Blake Babies Mellow At SXSW

Band, re-formed after 10 years, sounds like last year's semi-acoustic LP by singer/bassist Juliana Hatfield.

The sound of the early-'90s alt-rockers — singer/bassist Juliana Hatfield, singer/guitarist John Strohm and drummer Freda Love-Smith (née Boner) — who disbanded in 1991 but recently reformed and released God Bless the Blake Babies this month, has changed quite a bit since their heyday.

There was a time when they sounded comparable to their contemporaries Galaxie 500, the Lemonheads and Dinosaur Jr. But at South by Southwest, in their Rounder Records showcase at Momo's on Saturday, they sounded as if they'd fit better on an adult contemporary radio playlist — not unlike Hatfield's semi-acoustic solo album of last year, Beautiful Creature.

Their set leaned heavily on songs from the new album.

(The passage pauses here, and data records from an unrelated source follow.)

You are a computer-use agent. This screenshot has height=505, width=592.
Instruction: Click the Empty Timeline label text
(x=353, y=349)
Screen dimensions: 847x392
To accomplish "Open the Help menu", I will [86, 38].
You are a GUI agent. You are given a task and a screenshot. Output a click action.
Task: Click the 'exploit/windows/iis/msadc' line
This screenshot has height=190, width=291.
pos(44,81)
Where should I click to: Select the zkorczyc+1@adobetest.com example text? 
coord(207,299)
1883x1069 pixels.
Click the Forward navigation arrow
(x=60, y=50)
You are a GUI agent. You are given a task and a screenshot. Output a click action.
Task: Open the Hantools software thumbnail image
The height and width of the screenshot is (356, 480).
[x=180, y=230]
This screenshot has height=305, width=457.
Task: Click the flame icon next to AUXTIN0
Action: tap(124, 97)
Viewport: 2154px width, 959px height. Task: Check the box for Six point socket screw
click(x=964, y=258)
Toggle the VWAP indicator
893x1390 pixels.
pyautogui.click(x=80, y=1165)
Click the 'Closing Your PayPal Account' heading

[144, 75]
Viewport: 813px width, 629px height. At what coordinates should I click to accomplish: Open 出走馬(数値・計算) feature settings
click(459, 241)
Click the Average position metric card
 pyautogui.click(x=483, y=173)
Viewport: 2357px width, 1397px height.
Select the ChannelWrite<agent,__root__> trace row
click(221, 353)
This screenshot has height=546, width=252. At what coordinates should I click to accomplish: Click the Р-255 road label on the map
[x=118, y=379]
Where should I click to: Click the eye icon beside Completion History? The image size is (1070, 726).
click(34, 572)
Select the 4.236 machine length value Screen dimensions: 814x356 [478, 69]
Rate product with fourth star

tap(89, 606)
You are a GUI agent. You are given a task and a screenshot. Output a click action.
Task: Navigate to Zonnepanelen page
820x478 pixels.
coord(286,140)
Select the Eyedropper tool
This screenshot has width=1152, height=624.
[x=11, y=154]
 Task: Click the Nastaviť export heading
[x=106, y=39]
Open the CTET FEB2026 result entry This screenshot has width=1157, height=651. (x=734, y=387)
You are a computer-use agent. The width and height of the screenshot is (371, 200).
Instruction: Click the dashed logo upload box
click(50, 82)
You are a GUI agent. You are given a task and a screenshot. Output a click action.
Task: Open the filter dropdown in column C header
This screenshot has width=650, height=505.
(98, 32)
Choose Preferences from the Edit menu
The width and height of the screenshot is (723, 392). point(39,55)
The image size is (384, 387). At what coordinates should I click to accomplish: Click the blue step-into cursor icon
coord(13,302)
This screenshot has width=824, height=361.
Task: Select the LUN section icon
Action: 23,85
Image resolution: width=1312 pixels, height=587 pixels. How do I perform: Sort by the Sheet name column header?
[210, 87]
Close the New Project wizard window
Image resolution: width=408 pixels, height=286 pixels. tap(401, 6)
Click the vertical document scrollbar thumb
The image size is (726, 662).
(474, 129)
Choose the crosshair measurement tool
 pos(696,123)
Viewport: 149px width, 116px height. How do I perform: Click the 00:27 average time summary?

Hatfield introduced "Until I Almost Died" as the song about the time she almost jumped out a window, and she insisted that she didn't want to play "Take Your Time," because the lyrics were too honest. They also played "Baby Gets High," "Disappear" and "Nothing Ever Happens" — the first Blake Babies song written by Smith.

Hatfield was on rhythm guitar, because Daniel Johnston (a young man from Alabama, not the notable Austin singer/songwriter), has been playing bass with the Blake Babies on their limited tour with the Starlight Mints. This end of the tour was marked by this performance, which was marred by a capacity problem in the club.

Fire marshals inspected Momo's just before the Blake Babies' set and declared the capacity crowd was a fire hazard. They insisted that the club move half of the audience outside on the porch or close down for the night. After about a half-hour delay, and after half of the annoyed audience was moved outside, the band was finally allowed to start its set before a half-empty club with a line down the block.

Hatfield apologized to the audience and explained that she could sympathize, because she had been unable to get in to see Creeper Lagoon at Buffalo Billiards earlier that evening herself. The band played an extra-long set to make up for the inconvenience. Eventually, everyone drifted back inside and got to see at least a little of this decade-in-the-making reunion.